The subway authority declared victory over graffiti vandals in 1989, even as privately funded business improvement districts increased graffiti cleanup in retail corridors in all five boroughs. Inspired by the broken windows theory, Police Commissioner Ray Kelly, who served Mayor David Dinkins, removed the squeegee men who threatened helpless drivers lining up for city bridges and tunnels. And with Rudolph Giuliani’s mayoralty in 1994, maintaining law and order entered the city’s governing philosophy.

This was followed by the largest drop in crime in any major city in the country, nearly 80 percent in three decades. The recently restored storefronts and avenues, free of aggressive beggars, invited an avalanche of tourists and new residents.

De Blasio paid attention to the theory of broken windows during his first term in the City Hall. But an appreciation of public order does not naturally come to a “progressive”. Now he has rewritten.

Attitudes towards graffiti are one of the biggest divisions between the conservative and progressive mentality. For a conservative, graffiti is blatantly abhorrent, a devastating plague of the spirit in the public realm, and a theft of property by people who have accomplished next to nothing and to come their mediocrity by destroying what others have built through hard work and deferred gratification. .

It is a 24-hour reminder that, perhaps in the recent past, non-socialized youth broke the law where they now are and may be in the neighborhood to re-commit crimes.

For a progressive, by contrast, graffiti is a “political statement,” as The New York Times recently put it, a valiant attack on stunning bourgeois values. Represents the urban arena and resistance to corporate hegemony. The owner of the property whose building has been inadvertently appropriated is not an entity, the tagger is the vibrant anti-capitalist soul of the city.

The official reason for the termination of the graffiti removal program, which allowed building owners and residents to report the graffiti to 311 and receive assistance from the city to remove it, was the financial shortage of the New York coronavirus.

That justification is not convincing. The administration found the resources in June to pay city workers to paint massive Black Lives Matter logos on the road in front of the Trump Tower and on Harlem and Brooklyn Avenues, in the process that puts the government imprimatur on a political point of view; Blasio’s own, in the taxpayer’s currency, joined the BLM painting on Fifth Avenue to make sure President Trump understood the taunt against him.

And when two women scattered black paint on those BLM logos to protest hatred against the police, the Blasio administration found more resources to arrest them and charge them with criminal mischief, vandalism of graffiti, no less, and to repaint the BLM slogans.

Meanwhile, the city tolerates many other acts of chaos, with Manhattan District Attorney Cy Vance even refusing to prosecute those arrested on charges of illegal assembly and disorderly conduct (to “minimize unnecessary interactions with the justice system. criminal “AND” reduce racial disparities “).

The graffiti eradication program costs $ 3 million annually, not even a rounding error in the city’s $ 88 billion budget.

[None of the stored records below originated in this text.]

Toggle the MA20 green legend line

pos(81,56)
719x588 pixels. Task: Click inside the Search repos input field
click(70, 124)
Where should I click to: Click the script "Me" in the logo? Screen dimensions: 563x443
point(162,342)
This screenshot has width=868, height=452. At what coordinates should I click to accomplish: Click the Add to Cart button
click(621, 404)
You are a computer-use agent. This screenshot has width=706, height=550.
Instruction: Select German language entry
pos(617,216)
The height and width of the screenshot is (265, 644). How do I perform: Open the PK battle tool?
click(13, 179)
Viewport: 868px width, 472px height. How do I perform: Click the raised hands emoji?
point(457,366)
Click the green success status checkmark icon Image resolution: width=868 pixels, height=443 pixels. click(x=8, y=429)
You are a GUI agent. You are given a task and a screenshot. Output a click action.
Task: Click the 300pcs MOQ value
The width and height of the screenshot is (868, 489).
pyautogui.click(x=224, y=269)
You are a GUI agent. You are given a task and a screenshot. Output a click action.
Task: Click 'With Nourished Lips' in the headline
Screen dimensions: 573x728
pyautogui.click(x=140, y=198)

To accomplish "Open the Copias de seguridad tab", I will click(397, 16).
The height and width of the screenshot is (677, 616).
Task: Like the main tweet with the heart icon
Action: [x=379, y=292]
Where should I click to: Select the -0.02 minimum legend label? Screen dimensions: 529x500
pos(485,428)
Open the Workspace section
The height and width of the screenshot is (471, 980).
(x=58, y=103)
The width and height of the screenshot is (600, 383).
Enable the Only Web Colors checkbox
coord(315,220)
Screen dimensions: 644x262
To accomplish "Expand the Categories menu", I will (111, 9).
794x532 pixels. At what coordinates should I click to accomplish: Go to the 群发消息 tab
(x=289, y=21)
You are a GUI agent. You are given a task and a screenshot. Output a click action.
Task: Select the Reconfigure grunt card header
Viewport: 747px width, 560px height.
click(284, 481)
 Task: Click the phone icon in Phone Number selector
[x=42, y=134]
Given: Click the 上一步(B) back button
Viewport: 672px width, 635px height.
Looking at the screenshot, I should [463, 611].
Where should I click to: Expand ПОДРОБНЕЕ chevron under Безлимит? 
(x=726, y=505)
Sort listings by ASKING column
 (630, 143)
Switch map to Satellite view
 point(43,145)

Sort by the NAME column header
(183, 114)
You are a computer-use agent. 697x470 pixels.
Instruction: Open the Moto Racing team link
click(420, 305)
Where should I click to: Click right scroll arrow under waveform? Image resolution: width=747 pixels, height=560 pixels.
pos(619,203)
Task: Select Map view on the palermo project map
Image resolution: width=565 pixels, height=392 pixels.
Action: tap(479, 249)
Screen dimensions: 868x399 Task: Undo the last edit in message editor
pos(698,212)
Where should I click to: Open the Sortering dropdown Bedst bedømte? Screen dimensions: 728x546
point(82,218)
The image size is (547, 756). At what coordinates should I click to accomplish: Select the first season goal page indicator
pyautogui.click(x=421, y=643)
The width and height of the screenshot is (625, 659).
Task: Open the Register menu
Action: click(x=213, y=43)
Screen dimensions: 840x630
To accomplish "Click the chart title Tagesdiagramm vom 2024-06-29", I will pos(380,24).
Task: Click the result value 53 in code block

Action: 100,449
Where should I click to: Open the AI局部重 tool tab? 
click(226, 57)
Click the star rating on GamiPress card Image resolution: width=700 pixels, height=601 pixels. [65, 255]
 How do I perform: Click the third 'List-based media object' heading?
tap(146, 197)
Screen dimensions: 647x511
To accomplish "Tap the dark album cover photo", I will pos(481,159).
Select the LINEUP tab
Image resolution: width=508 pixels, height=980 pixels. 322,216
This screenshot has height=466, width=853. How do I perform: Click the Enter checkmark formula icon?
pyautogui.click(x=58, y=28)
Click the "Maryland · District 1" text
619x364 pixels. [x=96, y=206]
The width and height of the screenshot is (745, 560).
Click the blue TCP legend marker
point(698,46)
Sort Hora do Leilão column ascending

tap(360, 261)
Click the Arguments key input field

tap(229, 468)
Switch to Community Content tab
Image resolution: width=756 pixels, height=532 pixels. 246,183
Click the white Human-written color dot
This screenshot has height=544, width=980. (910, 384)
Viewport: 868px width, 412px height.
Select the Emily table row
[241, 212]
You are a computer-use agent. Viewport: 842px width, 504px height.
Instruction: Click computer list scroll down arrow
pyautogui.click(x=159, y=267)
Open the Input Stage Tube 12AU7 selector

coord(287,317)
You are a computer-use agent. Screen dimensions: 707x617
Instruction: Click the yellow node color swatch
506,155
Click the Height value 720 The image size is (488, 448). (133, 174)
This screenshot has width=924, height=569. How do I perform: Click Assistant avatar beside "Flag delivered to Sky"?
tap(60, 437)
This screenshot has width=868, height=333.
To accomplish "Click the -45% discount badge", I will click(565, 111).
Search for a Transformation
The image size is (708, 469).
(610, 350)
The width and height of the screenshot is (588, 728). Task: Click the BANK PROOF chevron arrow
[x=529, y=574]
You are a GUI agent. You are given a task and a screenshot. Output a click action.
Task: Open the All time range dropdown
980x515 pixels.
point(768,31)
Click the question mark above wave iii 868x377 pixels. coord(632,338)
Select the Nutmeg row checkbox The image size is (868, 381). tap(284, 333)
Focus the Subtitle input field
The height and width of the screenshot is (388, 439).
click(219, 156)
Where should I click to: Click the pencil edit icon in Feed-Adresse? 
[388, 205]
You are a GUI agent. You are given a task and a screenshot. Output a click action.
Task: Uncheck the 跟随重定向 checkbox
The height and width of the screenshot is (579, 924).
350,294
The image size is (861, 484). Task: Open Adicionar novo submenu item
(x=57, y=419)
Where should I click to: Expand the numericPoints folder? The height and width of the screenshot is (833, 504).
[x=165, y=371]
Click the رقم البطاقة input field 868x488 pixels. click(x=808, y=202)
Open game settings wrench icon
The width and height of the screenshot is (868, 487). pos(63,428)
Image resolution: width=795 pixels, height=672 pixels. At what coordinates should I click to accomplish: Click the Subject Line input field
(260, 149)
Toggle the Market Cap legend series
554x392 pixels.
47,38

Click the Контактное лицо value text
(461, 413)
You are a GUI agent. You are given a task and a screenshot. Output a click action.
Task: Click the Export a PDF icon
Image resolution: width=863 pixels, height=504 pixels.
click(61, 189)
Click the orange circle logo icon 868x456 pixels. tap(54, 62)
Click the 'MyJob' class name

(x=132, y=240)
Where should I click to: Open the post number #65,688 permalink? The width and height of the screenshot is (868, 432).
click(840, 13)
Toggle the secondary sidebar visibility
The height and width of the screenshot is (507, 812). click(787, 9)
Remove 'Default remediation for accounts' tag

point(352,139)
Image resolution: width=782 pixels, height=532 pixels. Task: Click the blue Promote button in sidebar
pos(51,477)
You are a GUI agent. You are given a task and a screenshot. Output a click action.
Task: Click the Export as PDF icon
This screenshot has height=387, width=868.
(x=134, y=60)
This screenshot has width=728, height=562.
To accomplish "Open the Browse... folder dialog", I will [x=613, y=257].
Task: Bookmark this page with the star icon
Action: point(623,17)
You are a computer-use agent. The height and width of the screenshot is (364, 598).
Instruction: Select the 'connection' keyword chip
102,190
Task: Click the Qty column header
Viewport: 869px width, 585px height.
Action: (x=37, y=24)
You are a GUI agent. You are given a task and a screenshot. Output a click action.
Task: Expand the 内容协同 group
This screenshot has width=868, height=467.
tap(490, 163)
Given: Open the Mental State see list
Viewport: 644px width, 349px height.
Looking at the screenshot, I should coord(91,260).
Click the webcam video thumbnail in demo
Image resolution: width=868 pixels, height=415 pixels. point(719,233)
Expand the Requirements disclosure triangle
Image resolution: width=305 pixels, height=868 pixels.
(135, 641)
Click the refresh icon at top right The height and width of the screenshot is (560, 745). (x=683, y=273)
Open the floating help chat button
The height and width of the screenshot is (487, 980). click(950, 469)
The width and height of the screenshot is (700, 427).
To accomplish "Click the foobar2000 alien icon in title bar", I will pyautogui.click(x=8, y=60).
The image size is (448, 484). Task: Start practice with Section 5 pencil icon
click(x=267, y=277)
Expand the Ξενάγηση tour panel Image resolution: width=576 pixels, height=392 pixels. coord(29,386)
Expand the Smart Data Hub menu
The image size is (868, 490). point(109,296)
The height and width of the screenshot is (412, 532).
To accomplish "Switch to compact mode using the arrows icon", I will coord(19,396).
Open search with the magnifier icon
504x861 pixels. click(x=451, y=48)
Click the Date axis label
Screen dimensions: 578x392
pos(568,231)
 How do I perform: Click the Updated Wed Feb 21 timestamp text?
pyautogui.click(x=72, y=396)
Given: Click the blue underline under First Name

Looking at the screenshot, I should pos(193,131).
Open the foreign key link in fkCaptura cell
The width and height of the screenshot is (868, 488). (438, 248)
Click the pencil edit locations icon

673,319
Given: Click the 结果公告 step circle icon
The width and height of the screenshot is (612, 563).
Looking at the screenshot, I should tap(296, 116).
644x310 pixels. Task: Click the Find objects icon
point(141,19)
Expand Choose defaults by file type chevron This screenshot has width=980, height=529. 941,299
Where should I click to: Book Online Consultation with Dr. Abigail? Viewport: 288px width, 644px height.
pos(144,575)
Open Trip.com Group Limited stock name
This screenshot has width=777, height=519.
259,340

The city spends multiple of that on overtly anti-white training at the Department of Education and tireless nonprofit organizations dedicated to political advocacy. Cutting the graffiti program was not a fiscal necessity, it was a policy choice.

The decision to bow to vandals will accelerate the city’s slide back to being ungovernable, a slide terribly exemplified by ongoing violence against police officers. The completion of the graffiti cleanup shows that the understanding of what made the city governable was never universally shared.

Heather Mac Donald is a contributing editor at City Journal, from which this column was adapted.